World leaders attended the COP26 summit in Glasgow between 31 October – 12 November 2021 to discuss the transition to sustainable and resilient eco-systems, and how we can protect and restore our precious habitats.
South Pennines Park hopes the summit will spark meaningful actions and innovative blueprints for communities to take ownership of their environment to drive positive change.
Helen Noble, Chief Executive of South Pennines Park, said: “Our environment is the beating heart of everything we do. It spans all industries, departments and communities. The environment affects all aspects of daily life – from protecting our homes against floods and wildfires, to boosting health, nutrition and employment opportunities.
“Communities need to understand their part, know they have a voice, and work together to influence positive collaborative change. It’s about developing a mosaic of landscapes, both protected and undesignated, that are accessible to everyone.

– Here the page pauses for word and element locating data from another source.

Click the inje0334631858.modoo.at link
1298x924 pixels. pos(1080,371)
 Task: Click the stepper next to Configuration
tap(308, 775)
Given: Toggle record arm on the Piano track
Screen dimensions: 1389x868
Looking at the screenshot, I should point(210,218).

“People always want to know what’s in it for them. Well, small energy saving measures saves you money over time and saves the environment. Switching your lighting to low energy bulbs will save you money, a renewable source energy will result in you paying less for your energy and reducing your carbon footprint will provide you with a healthier workforce.”

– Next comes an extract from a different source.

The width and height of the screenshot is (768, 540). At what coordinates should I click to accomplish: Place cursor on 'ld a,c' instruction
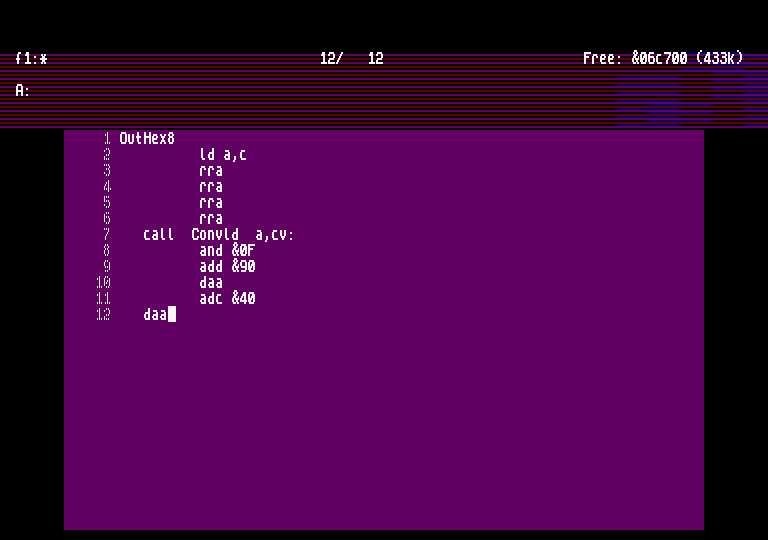pyautogui.click(x=223, y=155)
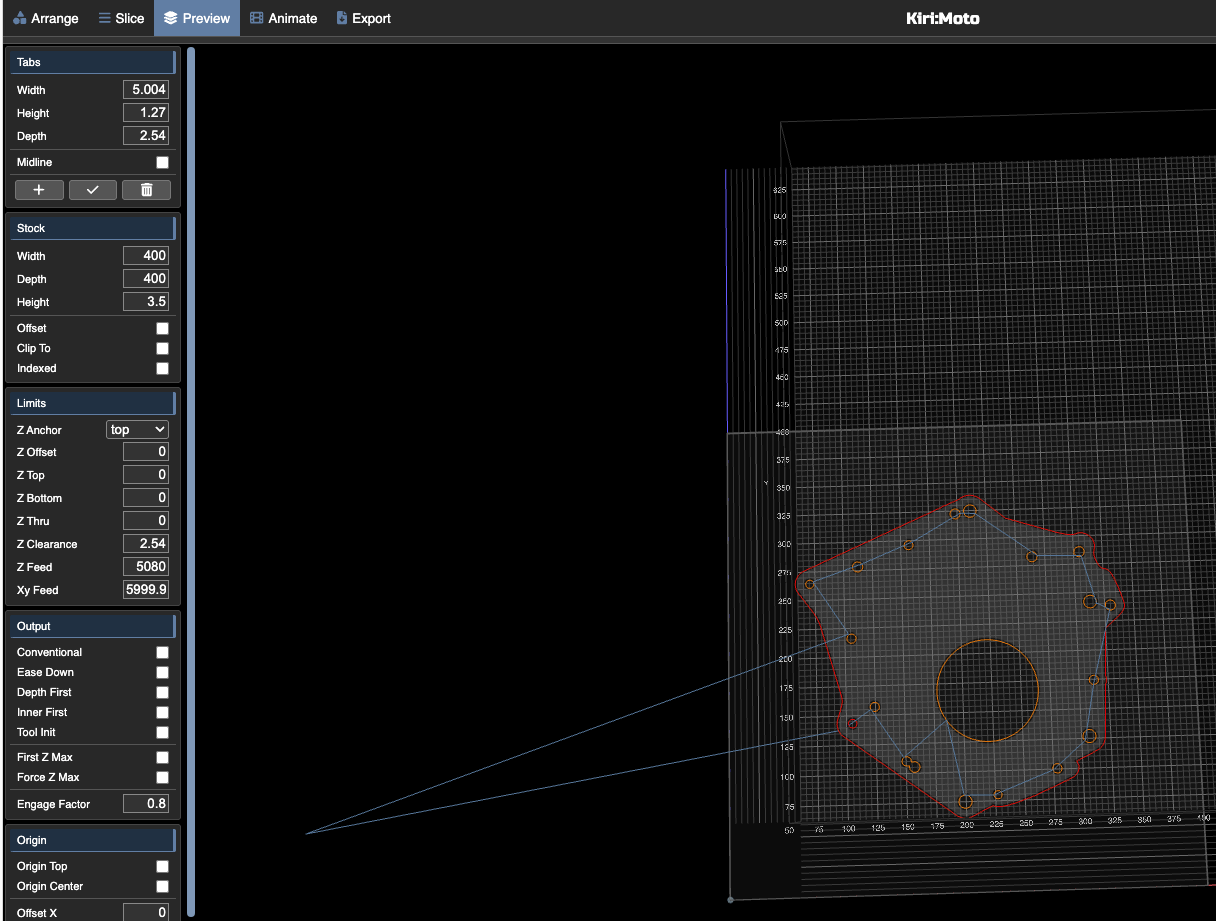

South Pennines Park connects the dots between key stakeholders across the park area. This approach maximises expertise, reduces competition for finite funding, and creates a cross-county partnership approach.
By linking local authorities, water and energy companies, environmental organisations and charities together, the organisation strives to create positive environmental, social and economic change across the park’s 460 square miles.
With hectares of beautiful, wild uplands, South Pennines Park is working to utilise natural carbon and quality water storage. Tree planting, dam building and nature-based flood prevention schemes are other green investing measures that will also protect thousands of homes, businesses, and community resources.
We need to make the connection between nature-based solutions and the economy, to landscapes and people. The relationship between the urban and the uplands is key, and the uplands deserves the funding and investment to protect it.
Helen added: “We’ve got to stop putting environmental issues into silos and work together. It’s not about the private sector doing one thing and the public sector doing another. It’s about working together. It’s about making a business case to invest in the environment because it will give the return.
Projects being explored by the Town and Country Planning Association (TCPA) are looking at 20-minute neighbourhoods. This is about creating places in which most of people’s daily needs can be met within a short walk or cycle. The benefits are huge – people become more active, improving their mental and physical health; traffic is reduced, and air quality improved; local shops and businesses thrive; and people see more of their neighbours, strengthening community bonds.
Helen added: “The news around climate change can be overwhelming but we have a valuable opportunity to look at how we can embed looking after the environment into everyday life, across all industries and sectors of society.
“We are only custodians of this planet, and it is up to us to protect the planet for future generations. Small changes can make a huge difference. It doesn’t have to cost the Earth, but it could save the Earth.”